La sécurité a été au cœur de chaque étape : briefing à chaque changement d'équipage, vérification quotidienne du fonctionnement des équipements critiques, des rappels systématiques de la procédure de récupération d'homme à la mer, et port du gilet obligatoire.
« Ces ajustements, parfois improvisés, ont renforcé la cohésion : j'ai vu les équipages évoluer, gagner en assurance, s'entraider. Chacune était impliquée dans la vie à bord. J'aime fonctionner en fonction des besoins de l'équipage. L'idée est de permettre à chacun de trouver sa place à bord tout en faisant participer tout le monde. Parfois cela passe par un planning défini, d'autres par plus de spontanéité dans la répartition des taches à bord. Très vite Le bateau est devenu un équipage. »

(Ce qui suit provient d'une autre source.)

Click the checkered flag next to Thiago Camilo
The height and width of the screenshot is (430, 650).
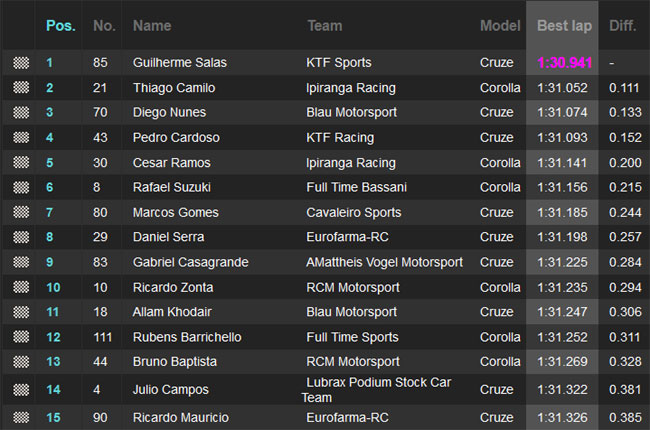(21, 87)
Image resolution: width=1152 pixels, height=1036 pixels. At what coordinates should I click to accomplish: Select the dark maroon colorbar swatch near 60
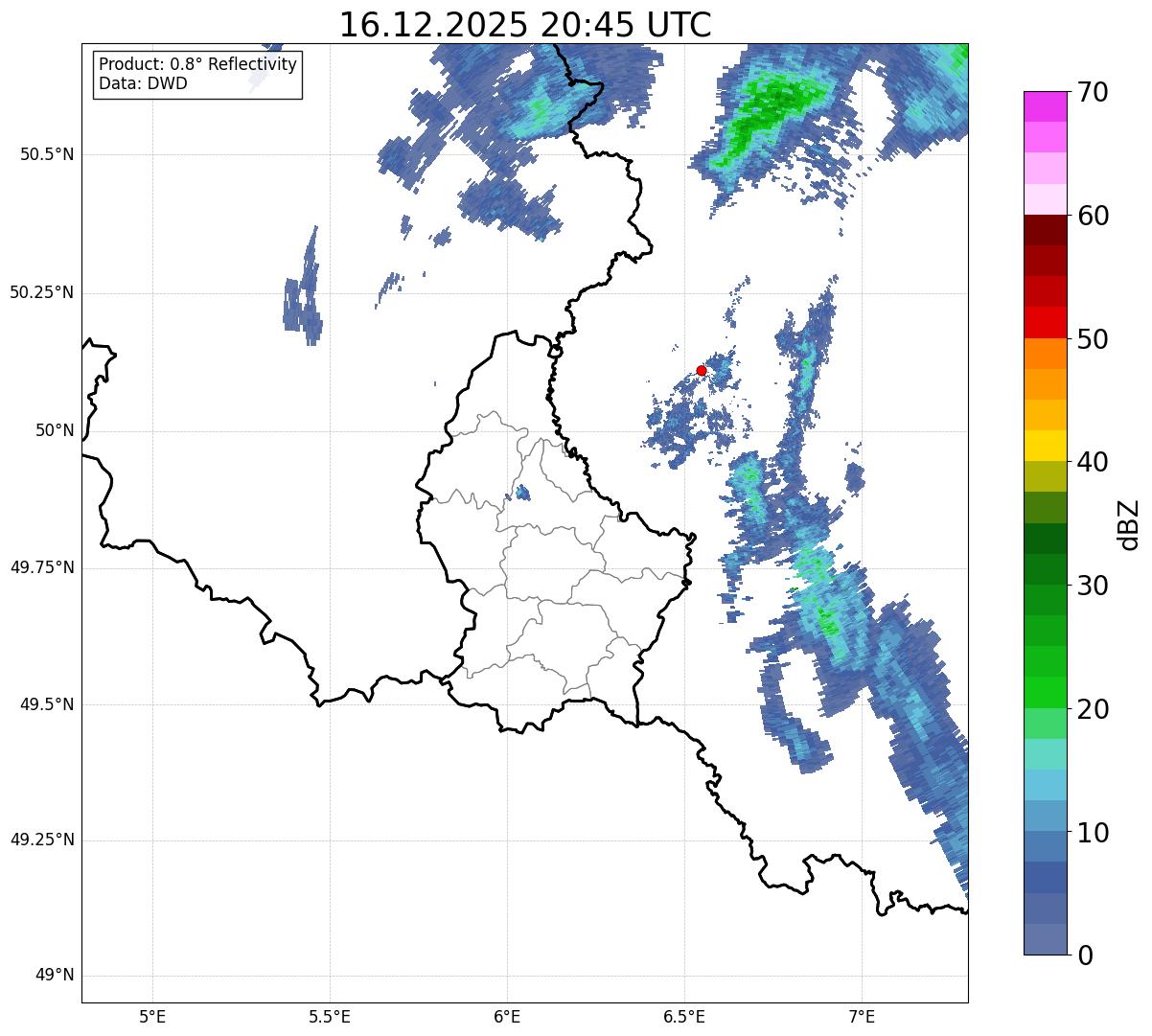coord(1046,230)
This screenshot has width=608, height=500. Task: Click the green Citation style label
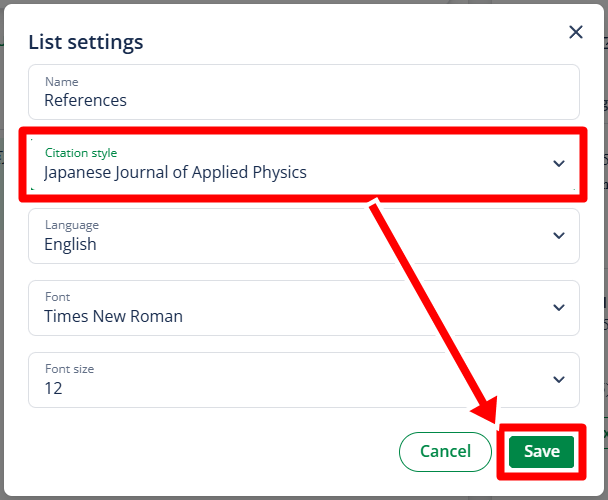81,153
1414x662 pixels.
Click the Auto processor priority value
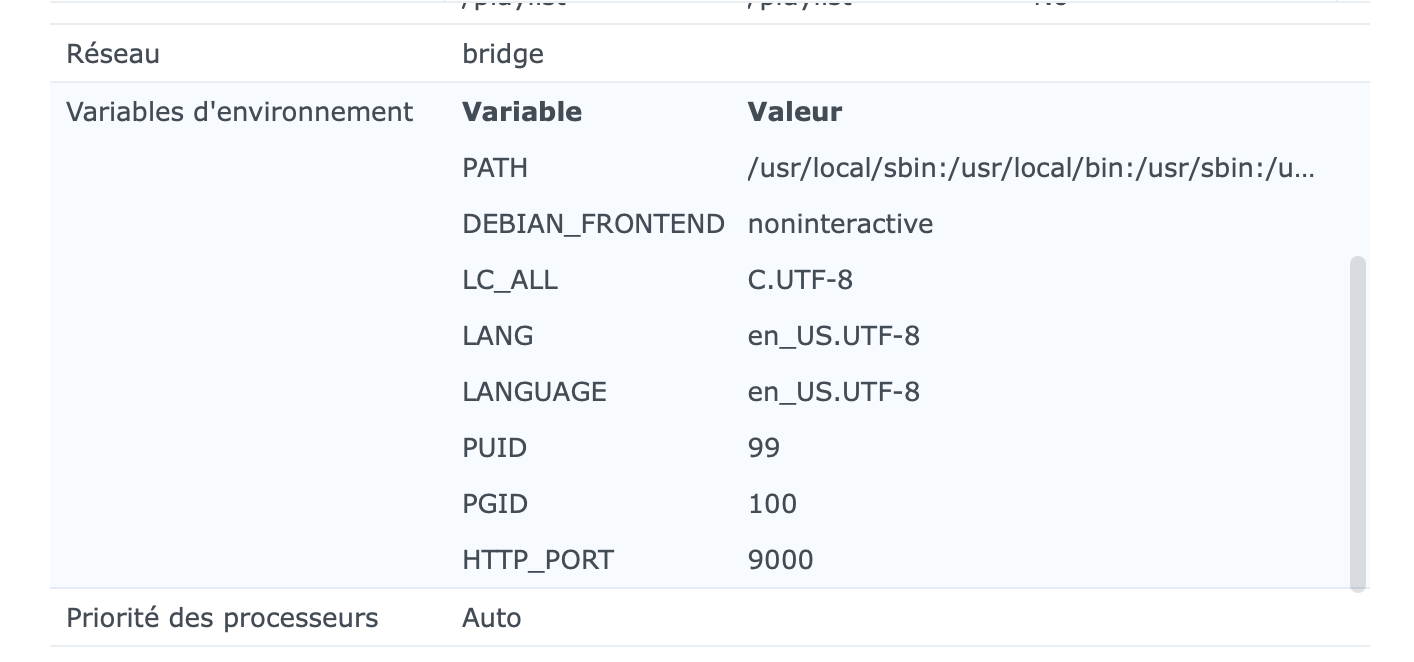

Le rôle de skippeuse dans une expédition engagée : un équilibre subtil
« Mon rôle était complet : responsable de la sécurité, des manœuvres, de l'itinéraire… mais aussi garante de l'harmonie d'équipage. Certaines passagères n'avaient pas le pied marin ni l'habitude de la vie sur l'eau ; il a fallu expliquer les manœuvres, gérer les appréhensions, parfois le mal de mer, tout en maintenant la rigueur nécessaire. »
La mission impliquait également de mettre en place les conditions nécessaires à l'animation d'ateliers, des événements à terre, et de naviguer avec des intervenantes non navigantes. « Il fallait de la pédagogie, de l'écoute, et beaucoup d'anticipation. »
Cette expérience a élargi sa vision du rôle de skippeuse : « J'ai appris à me faire confiance dans mes compétences pédagogiques, mais aussi techniques. J'ai adoré mélanger toute la technicité qu'exige une telle navigation et les paramètres humains qui doivent inévitablement être pris en compte. C'est une gymnastique passionnante. »
Et après ? Cap sur de nouvelles odyssées ?
Quand on lui demande l'image qui résume l'aventure, elle sourit : « Le pouce levé du surveillant de port lors de la dernière manœuvre, une satisfaction !Ce pouce levé a vraiment signifié pour moi la clôture d'un mois intense. Un pouce montrant la réussite technique mais aussi humaine de cette Odyssée. »
Et si c'était à refaire ? « J'aurais plus confiance en mes capacités. Je m'autoriserais plus à affirmer dès le départ ma position de capitaine. Cette affirmation de soi prend en compte la gestion de mon équipage, du voilier, mais aussi des timings imposés. L'agenda des activités étant ici très cadenassé par les besoins de l'odyssée. »
Fabienne en sort transformée, plus que jamais convaincue que la voile peut être un espace de transformation et d'émancipation.
Conclusion
L'Odyssée des Possibles prouve qu'engagement sociétal, transmission, et exigence maritime peuvent cohabiter à bord d'un même bateau. Mais si le projet touche à l'environnement et à l'humain, c'est bien la solidarité du bord, la capacité à faire équipage et à affronter ensemble les éléments, qui fait de cette navigation une aventure à part entière. Une leçon que Fabienne partage avec humilité… et l'envie de repartir.